*WHAT IS NEEDED*. In the listing below, find the line holding "Click the Period column header" and the line holding "At what coordinates". Write out those two lines and all lines between, exactly, and nothing more.

*RECORDS FOR THIS EXERCISE*.
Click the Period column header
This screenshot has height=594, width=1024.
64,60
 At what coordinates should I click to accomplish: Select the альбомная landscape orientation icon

...

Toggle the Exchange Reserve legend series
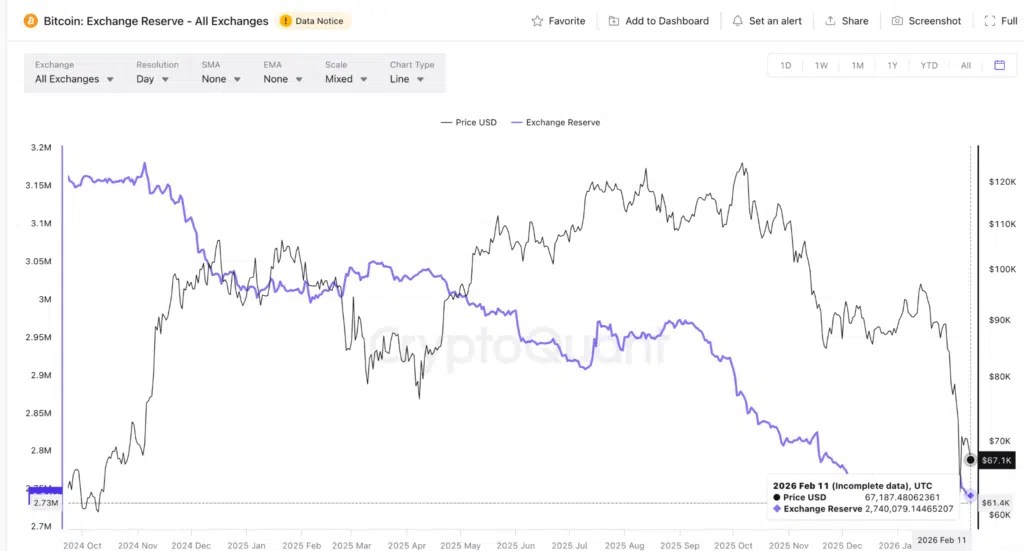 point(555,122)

*ANSWER SPACE*.
Click the Period column header
This screenshot has height=594, width=1024.
64,60
 At what coordinates should I click to accomplish: Select the альбомная landscape orientation icon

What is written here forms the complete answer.